You may be able to drive within a week (if your right knee has been operated on then you must be able to stamp firmly on the ground before attempting to drive again) and may return to work as soon as walking long distances is comfortable. Returning to work naturally depends upon your profession.
You may be told to avoid sport for a period of time, but talk to your surgeon after the operation.
***Please be assured that as a private patient your consultant will always perform the operations***
ALTERNATIVE PROCEDURE:If not already done, an MRI scan may be performed. This will however only aid diagnosis of a problem and not treat it.
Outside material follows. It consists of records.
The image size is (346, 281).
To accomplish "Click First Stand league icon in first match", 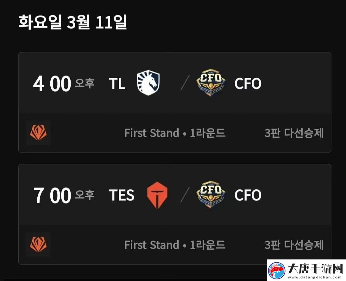I will [x=38, y=133].
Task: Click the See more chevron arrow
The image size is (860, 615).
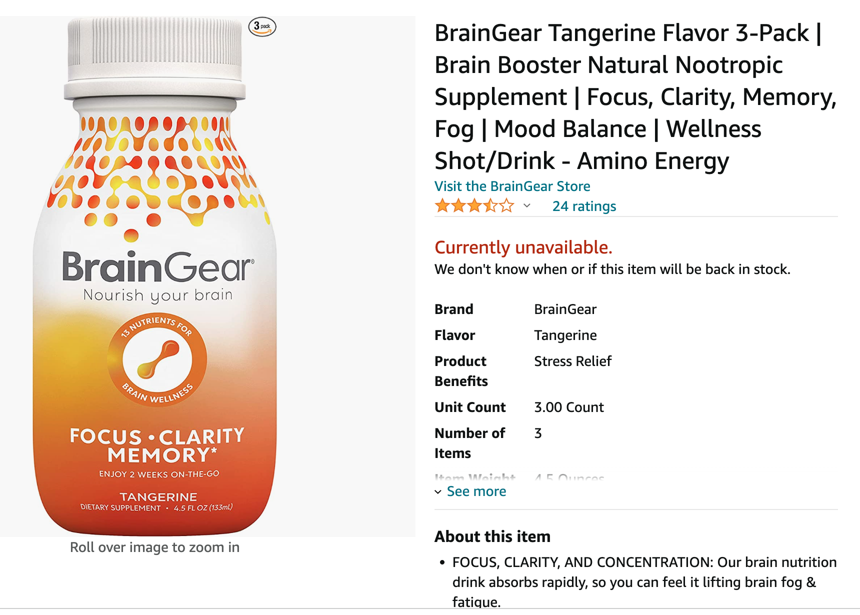Action: coord(438,492)
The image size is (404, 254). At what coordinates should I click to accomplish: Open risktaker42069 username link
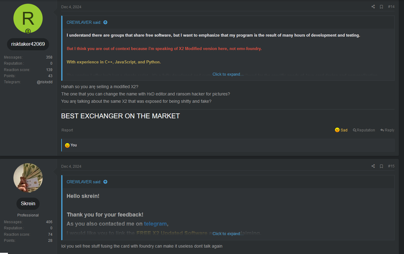click(28, 44)
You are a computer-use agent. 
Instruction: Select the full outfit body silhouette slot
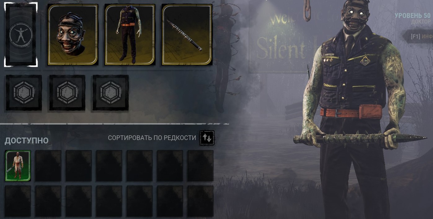21,35
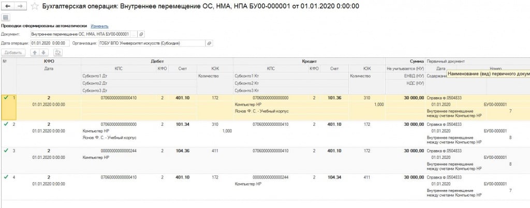Click the Сумма column header
The image size is (530, 208).
click(x=416, y=61)
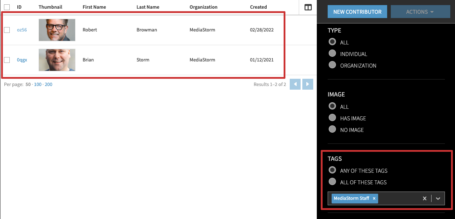455x219 pixels.
Task: Go to the next results page
Action: click(307, 84)
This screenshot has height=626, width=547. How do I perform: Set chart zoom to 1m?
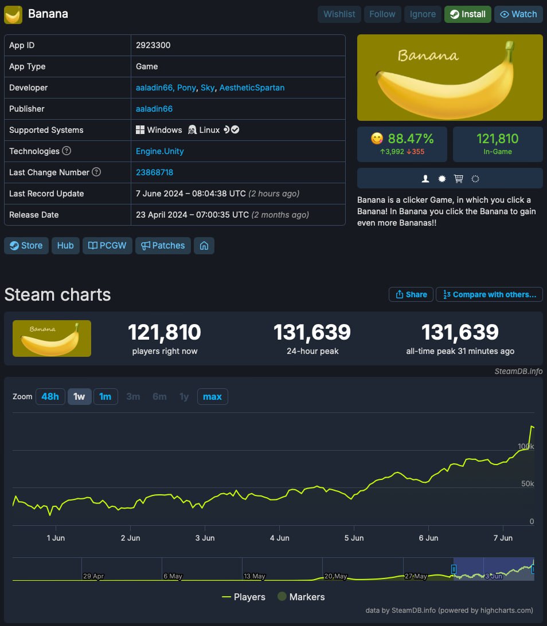(106, 396)
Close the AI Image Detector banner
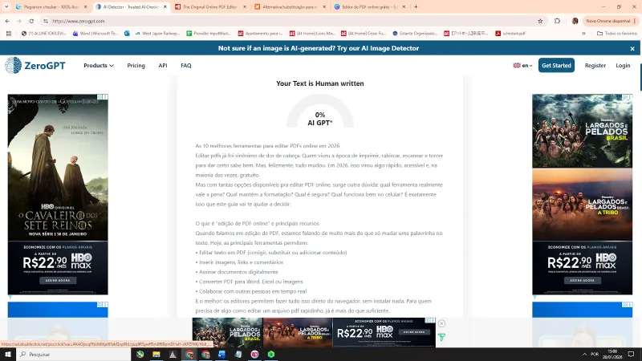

Physiotherapy may also be of great benefit.
The procedure may also be done purely as an open procedure (an arthrotomy). This involves making a larger cut (incision) and opening the knee joint. This is rarely done now because arthroscopy is so successful and has much fewer complications (in/ by comparison).
RISKS
As with all procedures, this carries some risks and complications.
COMMON (1-5%)
Swelling: The knee may fill with fluid or rarer, blood. This usually resolves on its own however may occasionally require a second operation or draining of the fluid.
Persistent pain: the symptoms may carry on despite the procedure. A repeat arthroscopy or other knee operation may be required.
RARE (<1%)
Infection: the wound sites may become red, painful and hot. There may also be a discharge of fluid. These are signs of infection and can usually be treated by antibiotics. Very rarely, the infection may spread to the knee joint itself (requiring a washout) and/or the blood (sepsis) requiring intravenous antibiotics.
Damage to structures within or around the knee: this is rare, but may cause further injury and symptoms. This may need further treatment including operation.
Damaged instruments: these may break within the knee and require an opening of the joint to remove them.
Abnormal wound healing: the scar may become thick, red and painful (keloid scar).
This is more common in Afro-Caribbeans and Asians. There may also be some oozing of clear fluid.
Numbness: the skin around the knee and shin may be temporarily or more permanently numb due to damage of small superficial nerves.
Blood clots: a DVT (deep vein thrombosis) is a blood clot in a vein. These may present as red, painful and swollen legs (usually). The risks of developing a DVT are greater after any surgery (and especially bone surgery). Although they are painful, a DVT can also pass in the blood stream and be deposited in the lungs (a pulmonary embolism –PE). This is a very serious condition which affects your breathing.